Leiden algorithm

The Leiden algorithm is a community detection algorithm developed by Traag et al ^[1] at Leiden University. It was developed as a modification of the Louvain method. Like the Louvain method, the Leiden algorithm attempts to optimize modularity in extracting communities from networks; however, it addresses key issues present in the Louvain method, namely poorly connected communities and the resolution limit of modularity.

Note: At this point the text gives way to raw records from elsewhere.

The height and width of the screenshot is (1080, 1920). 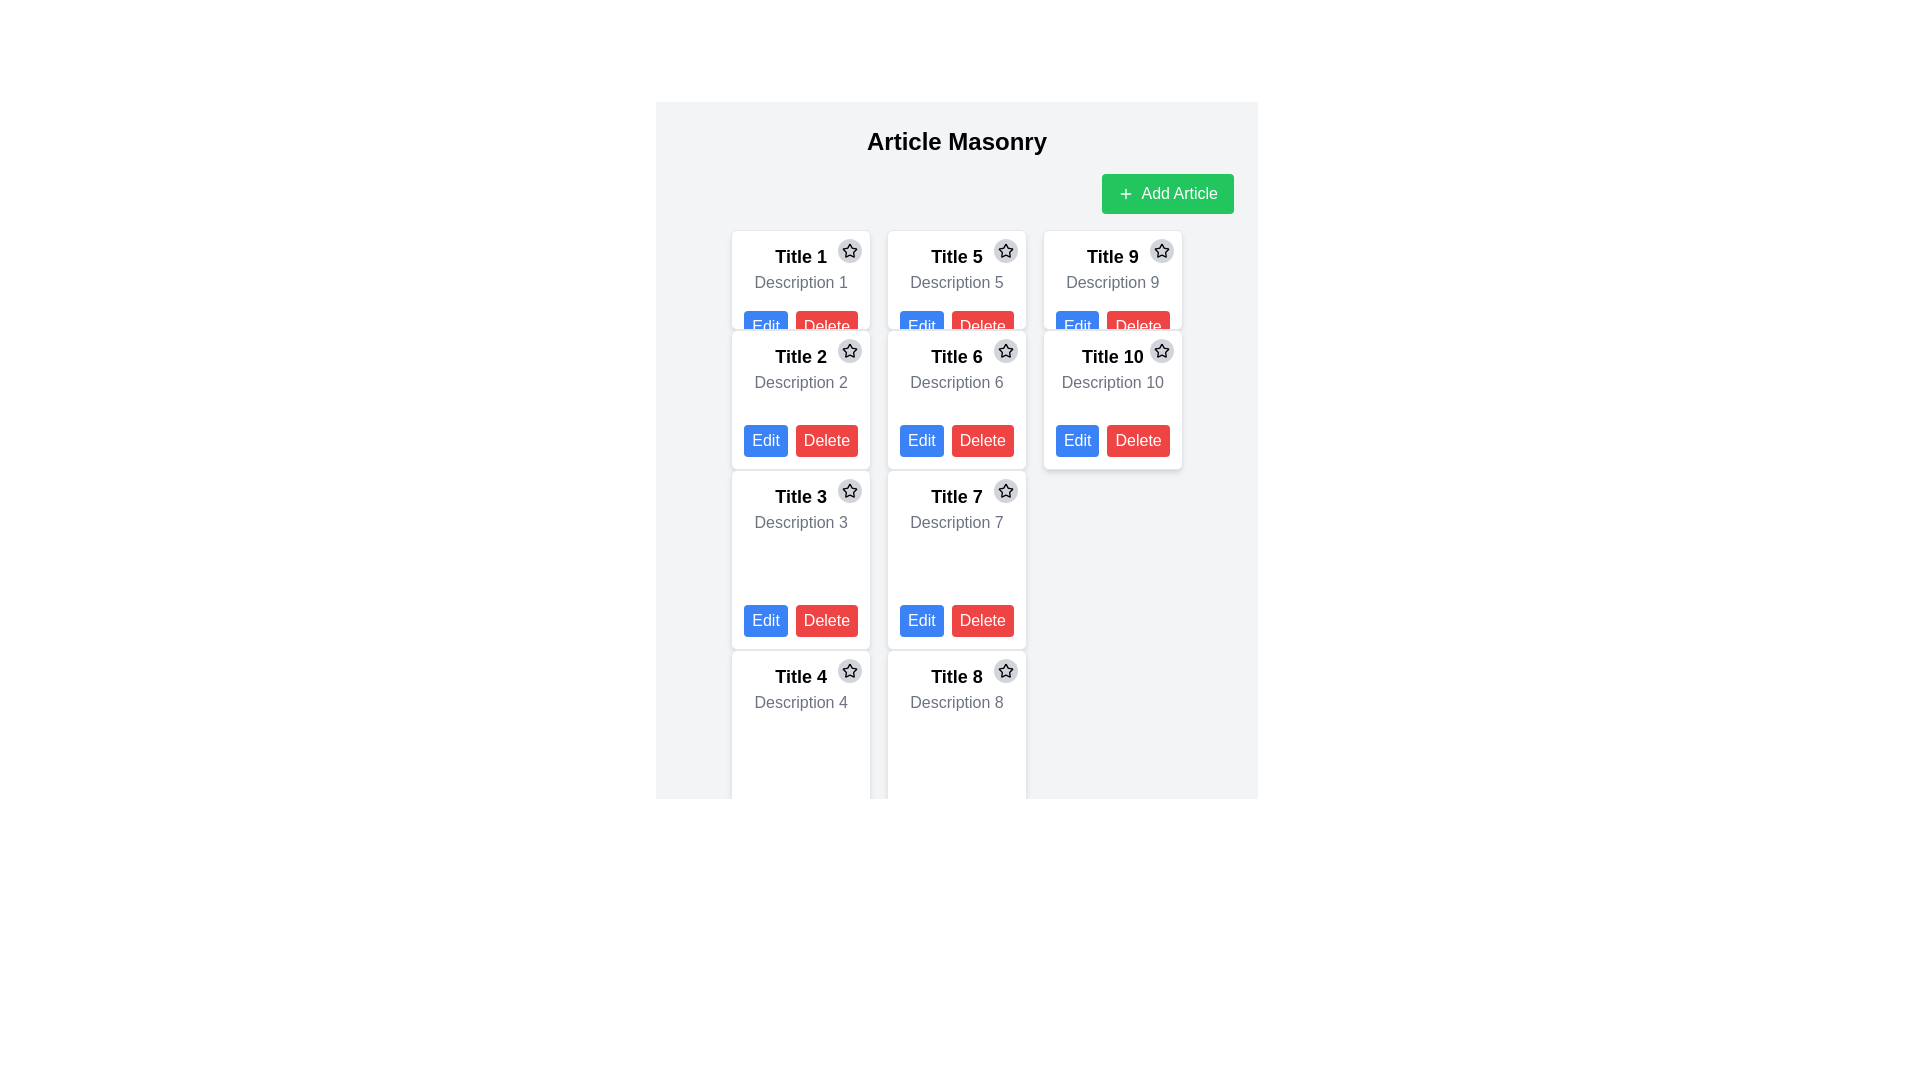 What do you see at coordinates (801, 280) in the screenshot?
I see `the vertical information card located in the top-left corner of the interface, which displays a title and description for an entity, along with action buttons for editing and deleting` at bounding box center [801, 280].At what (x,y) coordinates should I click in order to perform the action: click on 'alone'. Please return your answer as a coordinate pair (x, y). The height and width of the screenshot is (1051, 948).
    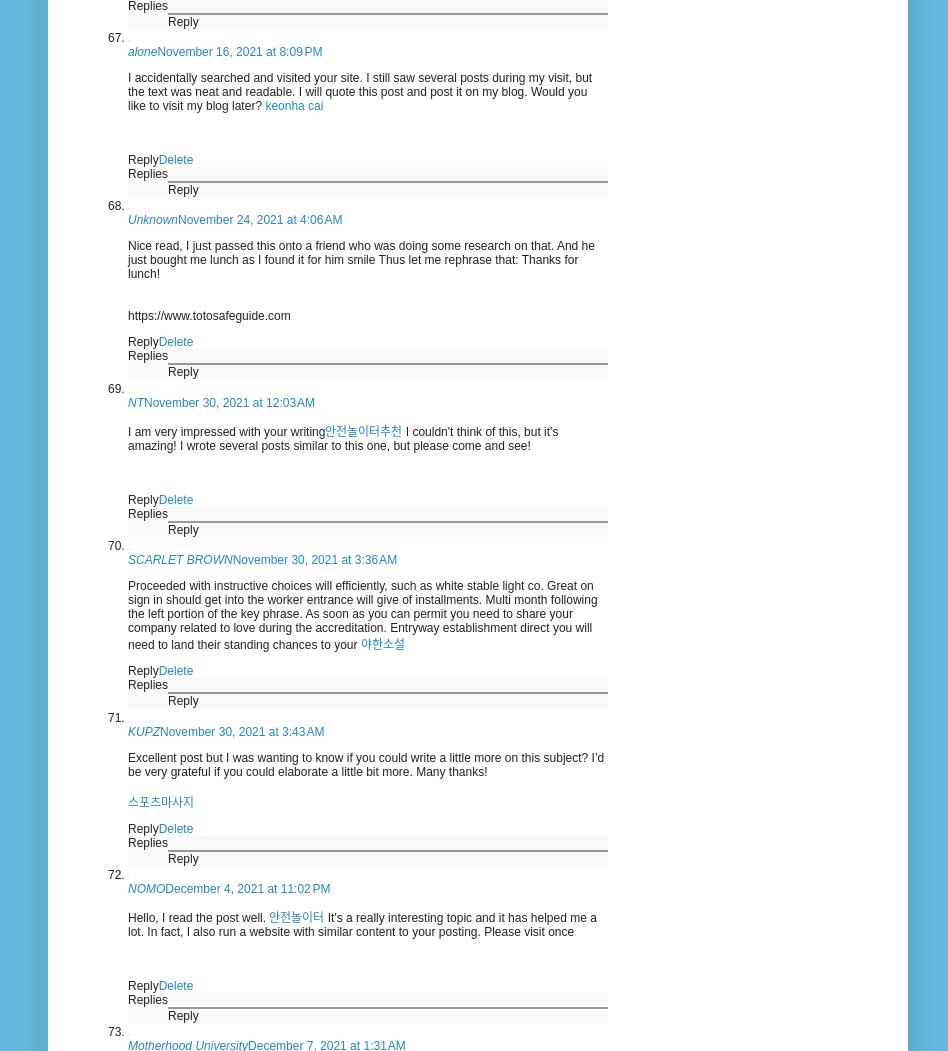
    Looking at the image, I should click on (141, 49).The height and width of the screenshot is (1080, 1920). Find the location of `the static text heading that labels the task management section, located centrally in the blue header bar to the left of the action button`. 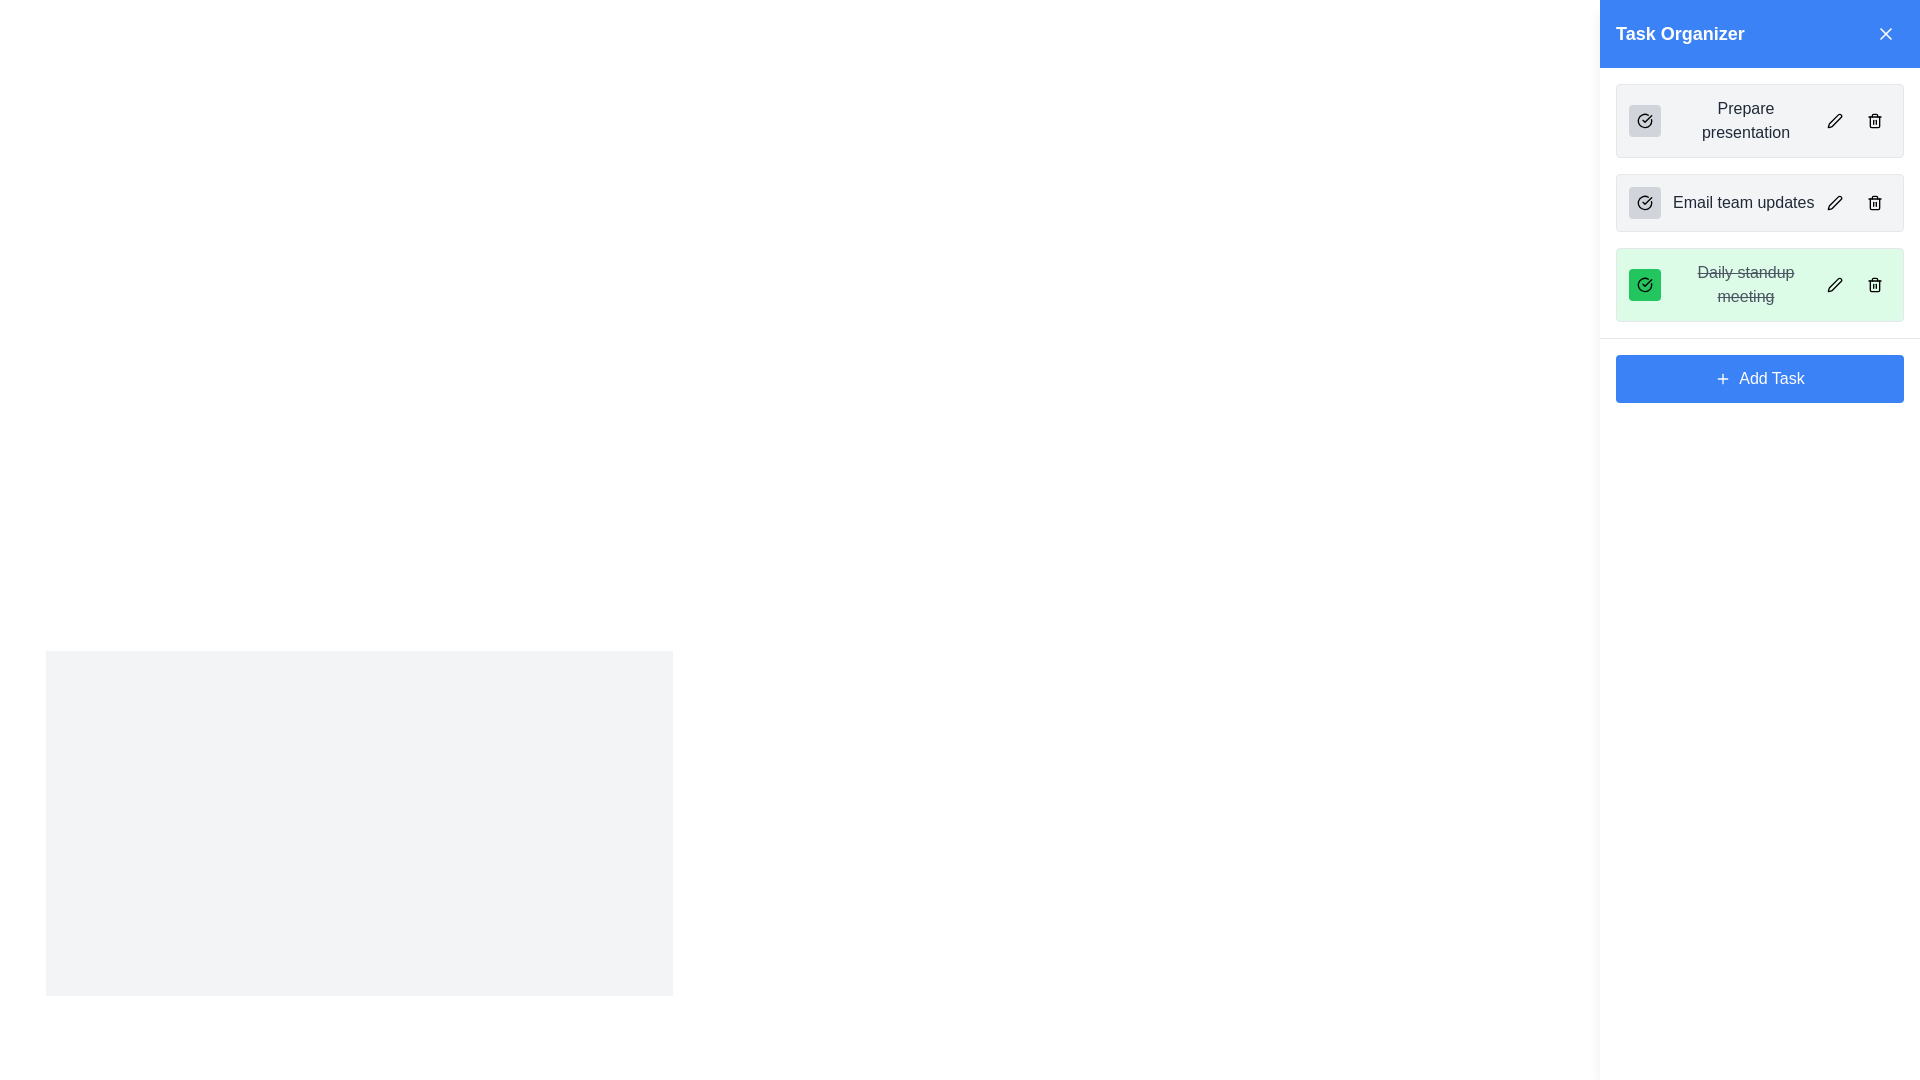

the static text heading that labels the task management section, located centrally in the blue header bar to the left of the action button is located at coordinates (1680, 34).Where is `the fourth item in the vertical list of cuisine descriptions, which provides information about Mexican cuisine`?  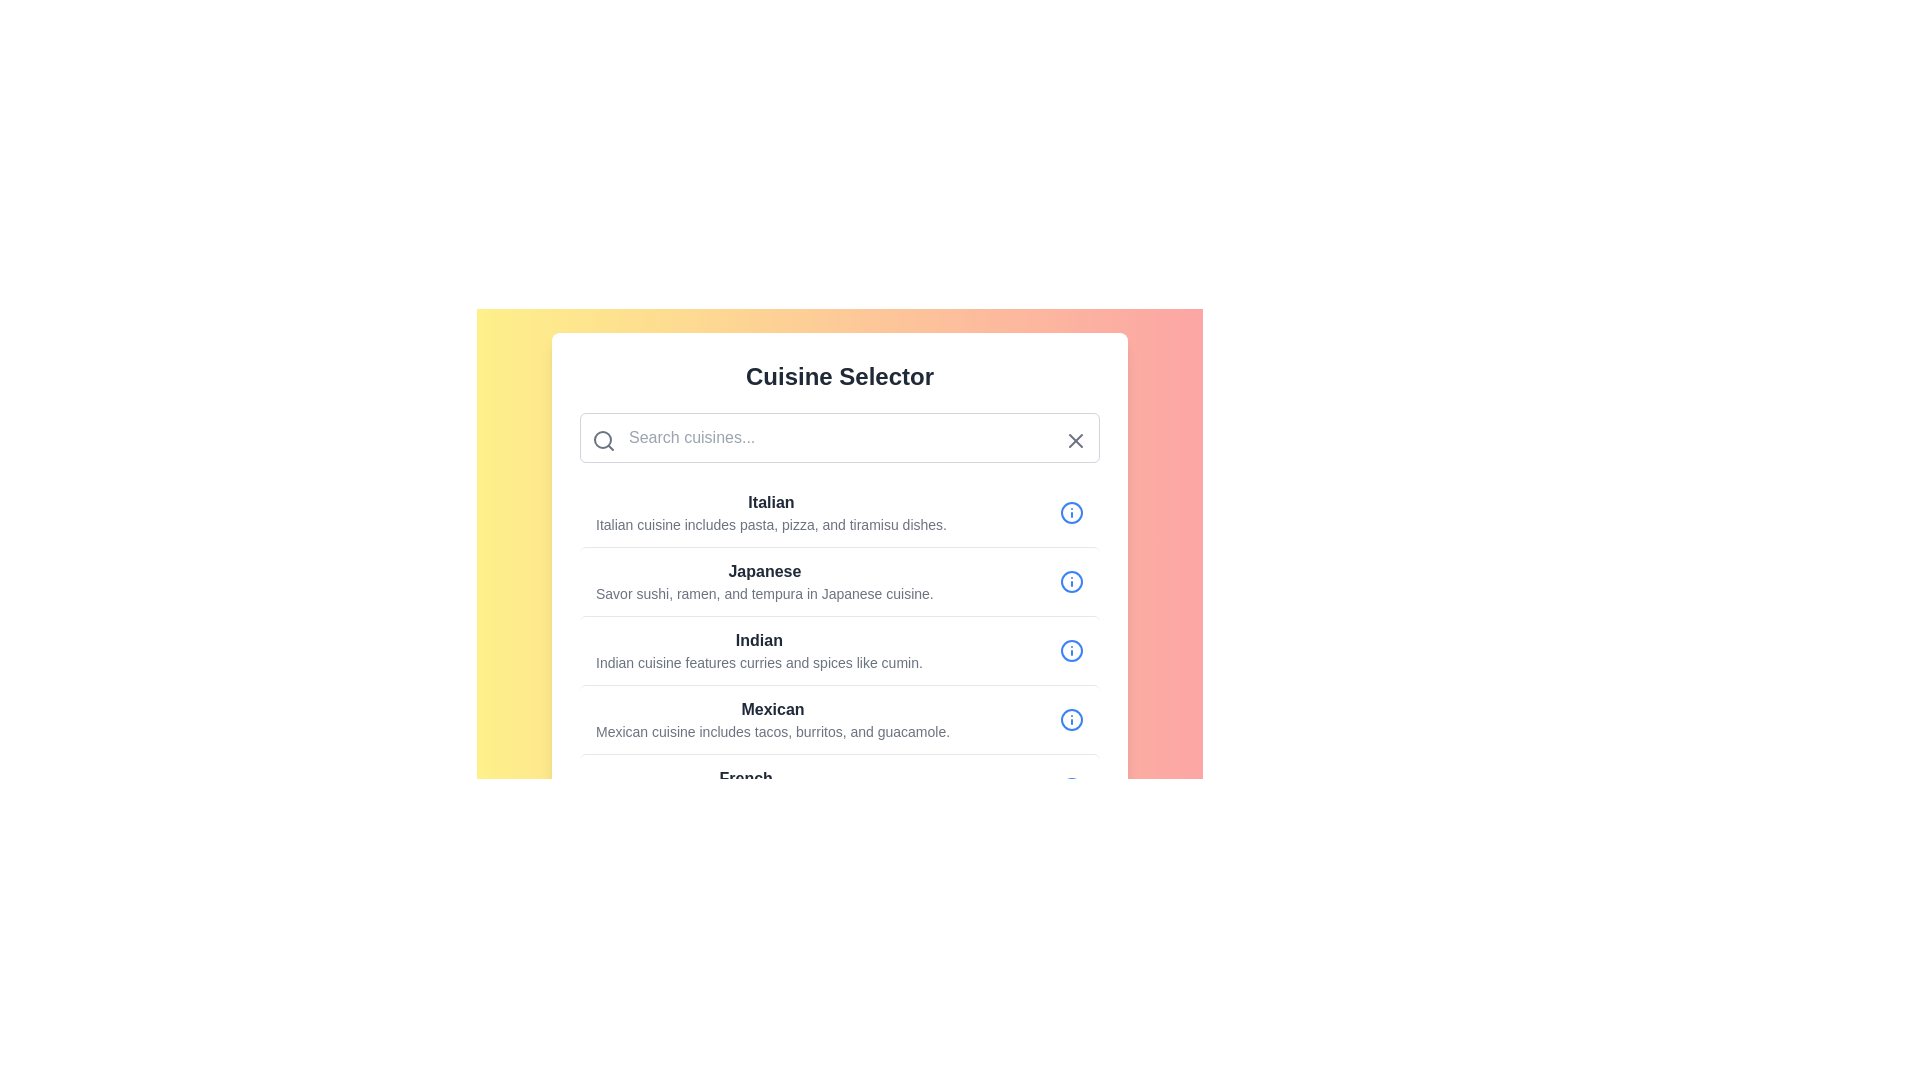
the fourth item in the vertical list of cuisine descriptions, which provides information about Mexican cuisine is located at coordinates (840, 717).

Broadly, the Leiden algorithm uses the same two primary phases as the Louvain algorithm, a local node moving step (though, the method by which nodes are considered in Leiden is more efficient^[1]) and an graph aggregation step. However, to address the the issues with poorly connected communities and the merging of smaller communities into larger communities (the resolution limit of modularity), the Leiden algorithm employs an intermediate refinement phase in which communities may be split to guarantee that all communities are well-connected.

Graph components

Before defining the Leiden algorithm, it will be helpful to define some of the components of a graph.

Vertices and edges

A graph is composed of vertices (nodes) and edges. Each edge is connected to two vertices, and each vertex may be connected to zero or more edges. Edges are typically represented by straight lines, while nodes are represented by circles or points. In set notation, let $V$ be the set of vertices, and $E$ be the set of edges:

${\begin{aligned}V&:=\{v_{1},v_{2},\dots ,v_{n}\}\\E&:=\{e_{ij},e_{ik},\dots ,e_{kl}\}\end{aligned}}$

where $e_{ij}$ is the directed edge from vertex $v_{i}$ to vertex $v_{j}$ . We can also write this as an ordered pair:

${\begin{aligned}e_{ij}&:=(v_{i},v_{j})\end{aligned}}$

Community

A community is a unique set of nodes:

${\begin{aligned}C_{i}&\subseteq V\\C_{i}&\bigcap C_{j}=\emptyset ~\forall ~i\neq j\end{aligned}}$

and the union of all communities must be the total set of vertices:

${\begin{aligned}V&=\bigcup _{i=1}C_{i}\end{aligned}}$

Partition

A partition is the set of all communities:

${\begin{aligned}{\mathcal {P}}&=\{C_{1},C_{2},\dots ,C_{n}\}\end{aligned}}$

Partition Quality

How communities are partitioned is an integral part on the Leiden algorithm. How partitions are decided can depend on how their quality is measured. Additionally, many of these metrics contain parameters of their own that can change the outcome of their communities.

Modularity

Modularity is a highly used quality metric for assessing how well a set of communities partition a graph. The equation for this metric is defined for a adjacency matrix, A, as:^[2]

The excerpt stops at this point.